## Items from a data source
Segment Open

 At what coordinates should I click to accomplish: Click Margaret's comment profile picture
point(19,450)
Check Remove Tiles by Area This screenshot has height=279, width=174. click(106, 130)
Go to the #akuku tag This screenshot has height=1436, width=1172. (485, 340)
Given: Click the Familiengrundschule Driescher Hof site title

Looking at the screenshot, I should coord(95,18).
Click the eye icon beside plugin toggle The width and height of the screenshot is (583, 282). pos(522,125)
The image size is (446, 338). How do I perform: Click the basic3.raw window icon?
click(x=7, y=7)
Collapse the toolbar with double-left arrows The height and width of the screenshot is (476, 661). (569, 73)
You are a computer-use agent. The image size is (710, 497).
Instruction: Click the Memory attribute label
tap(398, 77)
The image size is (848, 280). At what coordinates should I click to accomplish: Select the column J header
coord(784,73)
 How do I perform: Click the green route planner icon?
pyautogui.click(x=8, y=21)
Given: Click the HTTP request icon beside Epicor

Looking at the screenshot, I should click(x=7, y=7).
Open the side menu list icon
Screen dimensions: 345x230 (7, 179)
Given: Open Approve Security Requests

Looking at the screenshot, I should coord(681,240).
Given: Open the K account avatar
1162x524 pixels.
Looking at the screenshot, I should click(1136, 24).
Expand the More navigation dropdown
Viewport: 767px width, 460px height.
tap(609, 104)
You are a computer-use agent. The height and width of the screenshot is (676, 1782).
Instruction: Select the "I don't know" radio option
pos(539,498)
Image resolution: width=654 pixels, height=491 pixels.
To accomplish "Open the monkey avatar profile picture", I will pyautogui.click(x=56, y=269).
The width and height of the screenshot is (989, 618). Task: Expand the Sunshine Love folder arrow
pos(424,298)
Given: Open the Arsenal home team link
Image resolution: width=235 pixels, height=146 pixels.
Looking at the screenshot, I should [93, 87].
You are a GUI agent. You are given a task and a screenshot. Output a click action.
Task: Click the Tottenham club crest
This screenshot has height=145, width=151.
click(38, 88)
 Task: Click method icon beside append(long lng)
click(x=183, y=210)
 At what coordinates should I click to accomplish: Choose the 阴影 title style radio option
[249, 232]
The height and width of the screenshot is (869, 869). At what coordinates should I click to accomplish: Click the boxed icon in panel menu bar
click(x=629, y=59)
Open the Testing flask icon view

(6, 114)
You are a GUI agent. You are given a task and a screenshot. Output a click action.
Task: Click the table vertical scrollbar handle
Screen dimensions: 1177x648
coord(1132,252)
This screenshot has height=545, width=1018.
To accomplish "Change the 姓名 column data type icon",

Segment Closed

## Try it
The data given before this task must be transcribed exactly and in full.

## Answer box
 At what coordinates should I click to accomplish: Click Margaret's comment profile picture
point(19,450)
Check Remove Tiles by Area This screenshot has height=279, width=174. click(106, 130)
Go to the #akuku tag This screenshot has height=1436, width=1172. (485, 340)
Given: Click the Familiengrundschule Driescher Hof site title

Looking at the screenshot, I should coord(95,18).
Click the eye icon beside plugin toggle The width and height of the screenshot is (583, 282). pos(522,125)
The image size is (446, 338). How do I perform: Click the basic3.raw window icon?
click(x=7, y=7)
Collapse the toolbar with double-left arrows The height and width of the screenshot is (476, 661). (569, 73)
You are a computer-use agent. The image size is (710, 497).
Instruction: Click the Memory attribute label
tap(398, 77)
The image size is (848, 280). At what coordinates should I click to accomplish: Select the column J header
coord(784,73)
 How do I perform: Click the green route planner icon?
pyautogui.click(x=8, y=21)
Given: Click the HTTP request icon beside Epicor

Looking at the screenshot, I should click(x=7, y=7).
Open the side menu list icon
Screen dimensions: 345x230 (7, 179)
Given: Open Approve Security Requests

Looking at the screenshot, I should coord(681,240).
Given: Open the K account avatar
1162x524 pixels.
Looking at the screenshot, I should click(1136, 24).
Expand the More navigation dropdown
Viewport: 767px width, 460px height.
tap(609, 104)
You are a computer-use agent. The height and width of the screenshot is (676, 1782).
Instruction: Select the "I don't know" radio option
pos(539,498)
Image resolution: width=654 pixels, height=491 pixels.
To accomplish "Open the monkey avatar profile picture", I will pyautogui.click(x=56, y=269).
The width and height of the screenshot is (989, 618). Task: Expand the Sunshine Love folder arrow
pos(424,298)
Given: Open the Arsenal home team link
Image resolution: width=235 pixels, height=146 pixels.
Looking at the screenshot, I should [93, 87].
You are a GUI agent. You are given a task and a screenshot. Output a click action.
Task: Click the Tottenham club crest
This screenshot has height=145, width=151.
click(38, 88)
 Task: Click method icon beside append(long lng)
click(x=183, y=210)
 At what coordinates should I click to accomplish: Choose the 阴影 title style radio option
[249, 232]
The height and width of the screenshot is (869, 869). At what coordinates should I click to accomplish: Click the boxed icon in panel menu bar
click(x=629, y=59)
Open the Testing flask icon view

(6, 114)
You are a GUI agent. You are given a task and a screenshot. Output a click action.
Task: Click the table vertical scrollbar handle
Screen dimensions: 1177x648
coord(1132,252)
This screenshot has height=545, width=1018.
To accomplish "Change the 姓名 column data type icon",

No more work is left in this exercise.